As an MCP Server (Claude Desktop, Cursor, Windsurf)

Use context-engine as a Model Context Protocol tool server. Any MCP-compatible client (Claude Desktop, Cursor, Windsurf, VS Code) can then call ingest_event, query_context, get_recent, and clear_context as native tools.

npm install @modelcontextprotocol/sdk zod
node examples/mcp-server.js

Add to your Claude Desktop config (~/Library/Application Support/Claude/claude_desktop_config.json):

{
  "mcpServers": {
    "context-engine": {
      "command": "node",
      "args": ["/absolute/path/to/examples/mcp-server.js"]
    }
  }
}

The agent can then call:

ingest_event — store any event (type + data)
query_context — semantic search: "any errors in the last hour?"
get_recent — latest N events by timestamp
clear_context — wipe the store

See examples/mcp-server.js for the full implementation.

REST Endpoints

Method	Path	Description
`POST`	`/ingest`	Ingest an event `{ type, data }`
`GET`	`/context?q=...&limit=10`	Semantic query
`GET`	`/recent?limit=20`	Recent events by timestamp
`GET`	`/count`	Number of stored events
`DELETE`	`/events`	Clear all stored events
`GET`	`/health`	Health check

# Ingest an event
curl -X POST http://localhost:3334/ingest \
  -H 'Content-Type: application/json' \
  -d '{"type": "deploy", "data": {"service": "api", "version": "2.1.0", "env": "production"}}'

# Query with natural language
curl "http://localhost:3334/context?q=recent%20deployments&limit=5"

# Get recent events
curl "http://localhost:3334/recent?limit=10"

Use Cases

1. Give your AI agent situational awareness

The core use case. Ingest events as they happen — user actions, system alerts, messages, calendar entries — and query for relevant context when the agent responds.

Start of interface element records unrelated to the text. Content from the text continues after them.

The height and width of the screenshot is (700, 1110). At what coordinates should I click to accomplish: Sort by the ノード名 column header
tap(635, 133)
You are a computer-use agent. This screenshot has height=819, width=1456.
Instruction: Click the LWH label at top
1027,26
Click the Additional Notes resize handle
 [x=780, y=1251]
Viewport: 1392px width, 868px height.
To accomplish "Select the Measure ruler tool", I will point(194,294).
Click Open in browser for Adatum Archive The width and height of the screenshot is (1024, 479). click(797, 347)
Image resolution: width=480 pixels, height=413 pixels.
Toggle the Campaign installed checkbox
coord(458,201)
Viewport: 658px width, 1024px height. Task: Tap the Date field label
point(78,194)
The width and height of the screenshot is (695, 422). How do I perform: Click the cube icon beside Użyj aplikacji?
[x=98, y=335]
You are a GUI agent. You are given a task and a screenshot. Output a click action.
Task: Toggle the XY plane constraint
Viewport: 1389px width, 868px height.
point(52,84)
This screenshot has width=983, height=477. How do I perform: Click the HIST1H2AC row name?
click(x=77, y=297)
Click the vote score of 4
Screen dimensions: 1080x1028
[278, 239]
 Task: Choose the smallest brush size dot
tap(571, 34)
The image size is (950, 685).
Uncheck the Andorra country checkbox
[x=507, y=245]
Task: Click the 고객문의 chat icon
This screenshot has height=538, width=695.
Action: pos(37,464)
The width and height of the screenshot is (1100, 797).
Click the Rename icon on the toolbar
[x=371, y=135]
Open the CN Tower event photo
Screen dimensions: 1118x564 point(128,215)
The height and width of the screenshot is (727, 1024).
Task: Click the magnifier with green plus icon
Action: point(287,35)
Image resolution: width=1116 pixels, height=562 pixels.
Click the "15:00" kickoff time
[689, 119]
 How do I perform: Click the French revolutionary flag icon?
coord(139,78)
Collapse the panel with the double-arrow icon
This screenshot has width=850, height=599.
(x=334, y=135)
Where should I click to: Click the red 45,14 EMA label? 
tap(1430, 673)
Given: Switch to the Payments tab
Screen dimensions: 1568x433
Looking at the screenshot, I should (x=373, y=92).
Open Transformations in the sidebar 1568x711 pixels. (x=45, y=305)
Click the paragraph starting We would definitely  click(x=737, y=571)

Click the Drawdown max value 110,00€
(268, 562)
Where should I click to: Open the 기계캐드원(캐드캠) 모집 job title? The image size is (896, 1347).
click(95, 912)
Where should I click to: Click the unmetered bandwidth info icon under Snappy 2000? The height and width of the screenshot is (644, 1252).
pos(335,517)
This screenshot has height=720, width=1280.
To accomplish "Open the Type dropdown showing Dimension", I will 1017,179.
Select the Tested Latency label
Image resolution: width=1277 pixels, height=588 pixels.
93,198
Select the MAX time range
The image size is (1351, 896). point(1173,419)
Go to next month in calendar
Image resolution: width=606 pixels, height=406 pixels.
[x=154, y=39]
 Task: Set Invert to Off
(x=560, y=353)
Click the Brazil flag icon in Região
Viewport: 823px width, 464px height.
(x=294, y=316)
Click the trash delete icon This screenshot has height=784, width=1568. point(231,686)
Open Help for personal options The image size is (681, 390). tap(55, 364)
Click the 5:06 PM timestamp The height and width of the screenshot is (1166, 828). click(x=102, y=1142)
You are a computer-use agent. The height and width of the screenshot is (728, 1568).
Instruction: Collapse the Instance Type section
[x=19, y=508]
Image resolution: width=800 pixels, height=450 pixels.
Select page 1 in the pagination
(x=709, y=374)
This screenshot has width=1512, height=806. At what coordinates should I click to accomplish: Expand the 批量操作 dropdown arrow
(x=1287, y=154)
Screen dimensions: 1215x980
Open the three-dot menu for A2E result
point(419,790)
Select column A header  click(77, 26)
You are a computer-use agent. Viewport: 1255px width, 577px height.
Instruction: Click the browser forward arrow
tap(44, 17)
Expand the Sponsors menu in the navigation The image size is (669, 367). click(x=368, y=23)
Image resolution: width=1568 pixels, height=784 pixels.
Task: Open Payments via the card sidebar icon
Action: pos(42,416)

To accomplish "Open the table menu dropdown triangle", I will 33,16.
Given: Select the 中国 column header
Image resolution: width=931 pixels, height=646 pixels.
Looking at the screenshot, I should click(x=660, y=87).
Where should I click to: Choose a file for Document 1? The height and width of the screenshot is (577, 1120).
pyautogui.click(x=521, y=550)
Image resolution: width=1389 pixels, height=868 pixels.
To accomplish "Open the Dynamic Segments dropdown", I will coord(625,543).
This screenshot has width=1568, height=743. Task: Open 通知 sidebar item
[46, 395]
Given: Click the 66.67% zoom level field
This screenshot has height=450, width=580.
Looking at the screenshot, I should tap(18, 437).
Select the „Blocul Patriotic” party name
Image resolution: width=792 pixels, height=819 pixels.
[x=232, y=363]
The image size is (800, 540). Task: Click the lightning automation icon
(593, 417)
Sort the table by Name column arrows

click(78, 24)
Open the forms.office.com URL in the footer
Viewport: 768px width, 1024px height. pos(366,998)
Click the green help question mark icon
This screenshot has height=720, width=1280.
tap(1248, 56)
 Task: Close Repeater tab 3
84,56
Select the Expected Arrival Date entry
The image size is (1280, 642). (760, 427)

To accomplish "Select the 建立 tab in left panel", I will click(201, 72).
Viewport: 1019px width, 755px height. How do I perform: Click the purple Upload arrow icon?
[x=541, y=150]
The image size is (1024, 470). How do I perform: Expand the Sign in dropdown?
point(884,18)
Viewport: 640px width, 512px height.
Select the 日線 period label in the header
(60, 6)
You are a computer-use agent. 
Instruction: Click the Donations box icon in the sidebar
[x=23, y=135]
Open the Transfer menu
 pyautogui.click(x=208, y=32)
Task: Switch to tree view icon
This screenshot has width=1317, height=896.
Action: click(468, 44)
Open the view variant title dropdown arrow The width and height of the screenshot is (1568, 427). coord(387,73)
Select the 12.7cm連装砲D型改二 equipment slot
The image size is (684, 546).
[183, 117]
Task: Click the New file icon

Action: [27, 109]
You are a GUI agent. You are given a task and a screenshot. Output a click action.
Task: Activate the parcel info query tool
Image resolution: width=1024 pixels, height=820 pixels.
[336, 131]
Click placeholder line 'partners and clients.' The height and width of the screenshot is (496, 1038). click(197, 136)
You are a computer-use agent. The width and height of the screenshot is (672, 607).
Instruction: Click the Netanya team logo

import Anthropic from '@anthropic-ai/sdk'
import { ContextEngine } from 'context-engine-ai'

const ctx = new ContextEngine({ dbPath: './agent-context.db' })
const claude = new Anthropic()

// Events stream in throughout the day
await ctx.ingest({ type: 'terminal', data: { command: 'npm test', output: '3 failed, 12 passed' } })
await ctx.ingest({ type: 'slack',   data: { from: 'Sarah', text: 'Auth service throwing 401s in staging' } })
await ctx.ingest({ type: 'error',   data: { service: 'auth', error: 'TokenExpiredError', count: 47 } })
await ctx.ingest({ type: 'pr',      data: { repo: 'backend', title: 'Fix OAuth token refresh', status: 'review_requested' } })

// Agent gets relevant context for its response
const context = await ctx.query('what needs attention?', 5)

const response = await claude.messages.create({
  model: 'claude-sonnet-4-6',
  max_tokens: 1024,
  system: `You are a developer assistant. Current context:\n${context.summary}`,
  messages: [{ role: 'user', content: 'What should I focus on?' }]
})
// Claude sees the auth errors, failing tests, and related PR — responds with specific advice

2. Desktop activity tracker

Track what you're doing across apps. Deduplication means switching between two windows 100 times creates 2 events, not 100.

import { ContextEngine } from 'context-engine-ai'
import { execSync } from 'child_process'

const ctx = new ContextEngine({ dbPath: './desktop.db', decayHours: 8 })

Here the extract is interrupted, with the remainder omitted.